● **WHAT THE TASK ASKS**
Return the listing in full, word for word.

● **DATASET EXCERPTS**
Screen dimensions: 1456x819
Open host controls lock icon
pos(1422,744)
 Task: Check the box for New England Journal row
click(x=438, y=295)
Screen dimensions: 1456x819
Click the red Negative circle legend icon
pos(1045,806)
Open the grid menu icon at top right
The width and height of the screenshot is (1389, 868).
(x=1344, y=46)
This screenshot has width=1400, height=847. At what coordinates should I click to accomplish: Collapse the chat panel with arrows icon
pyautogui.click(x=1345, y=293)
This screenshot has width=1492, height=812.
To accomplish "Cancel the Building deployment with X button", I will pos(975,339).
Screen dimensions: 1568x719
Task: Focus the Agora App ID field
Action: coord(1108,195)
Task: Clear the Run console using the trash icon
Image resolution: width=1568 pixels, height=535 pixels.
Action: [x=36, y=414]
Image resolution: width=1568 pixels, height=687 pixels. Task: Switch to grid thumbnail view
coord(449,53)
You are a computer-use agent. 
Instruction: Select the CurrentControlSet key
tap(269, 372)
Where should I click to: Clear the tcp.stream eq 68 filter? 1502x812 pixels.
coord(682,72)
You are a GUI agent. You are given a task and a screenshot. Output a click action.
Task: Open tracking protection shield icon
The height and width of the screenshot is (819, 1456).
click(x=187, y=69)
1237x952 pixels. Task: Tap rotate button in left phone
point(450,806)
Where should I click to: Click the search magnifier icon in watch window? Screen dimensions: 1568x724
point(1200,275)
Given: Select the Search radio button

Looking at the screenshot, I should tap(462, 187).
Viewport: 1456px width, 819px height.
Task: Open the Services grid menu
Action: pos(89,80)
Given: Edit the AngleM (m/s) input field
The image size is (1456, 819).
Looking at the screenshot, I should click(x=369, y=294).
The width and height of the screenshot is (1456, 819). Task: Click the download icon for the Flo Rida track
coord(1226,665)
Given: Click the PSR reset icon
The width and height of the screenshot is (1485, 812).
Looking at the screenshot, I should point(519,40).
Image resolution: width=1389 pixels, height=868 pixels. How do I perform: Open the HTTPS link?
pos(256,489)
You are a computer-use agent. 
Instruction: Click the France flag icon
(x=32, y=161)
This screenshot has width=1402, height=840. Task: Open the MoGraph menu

● **SOLUTION FOR THIS EXERCISE**
Screen dimensions: 1456x819
Open host controls lock icon
pos(1422,744)
 Task: Check the box for New England Journal row
click(x=438, y=295)
Screen dimensions: 1456x819
Click the red Negative circle legend icon
pos(1045,806)
Open the grid menu icon at top right
The width and height of the screenshot is (1389, 868).
(x=1344, y=46)
This screenshot has width=1400, height=847. At what coordinates should I click to accomplish: Collapse the chat panel with arrows icon
pyautogui.click(x=1345, y=293)
This screenshot has width=1492, height=812.
To accomplish "Cancel the Building deployment with X button", I will pos(975,339).
Screen dimensions: 1568x719
Task: Focus the Agora App ID field
Action: coord(1108,195)
Task: Clear the Run console using the trash icon
Image resolution: width=1568 pixels, height=535 pixels.
Action: [x=36, y=414]
Image resolution: width=1568 pixels, height=687 pixels. Task: Switch to grid thumbnail view
coord(449,53)
You are a computer-use agent. 
Instruction: Select the CurrentControlSet key
tap(269, 372)
Where should I click to: Clear the tcp.stream eq 68 filter? 1502x812 pixels.
coord(682,72)
You are a GUI agent. You are given a task and a screenshot. Output a click action.
Task: Open tracking protection shield icon
The height and width of the screenshot is (819, 1456).
click(x=187, y=69)
1237x952 pixels. Task: Tap rotate button in left phone
point(450,806)
Where should I click to: Click the search magnifier icon in watch window? Screen dimensions: 1568x724
point(1200,275)
Given: Select the Search radio button

Looking at the screenshot, I should tap(462, 187).
Viewport: 1456px width, 819px height.
Task: Open the Services grid menu
Action: pos(89,80)
Given: Edit the AngleM (m/s) input field
The image size is (1456, 819).
Looking at the screenshot, I should click(x=369, y=294).
The width and height of the screenshot is (1456, 819). Task: Click the download icon for the Flo Rida track
coord(1226,665)
Given: Click the PSR reset icon
The width and height of the screenshot is (1485, 812).
Looking at the screenshot, I should point(519,40).
Image resolution: width=1389 pixels, height=868 pixels. How do I perform: Open the HTTPS link?
pos(256,489)
You are a computer-use agent. 
Instruction: Click the France flag icon
(x=32, y=161)
This screenshot has width=1402, height=840. Task: Open the MoGraph menu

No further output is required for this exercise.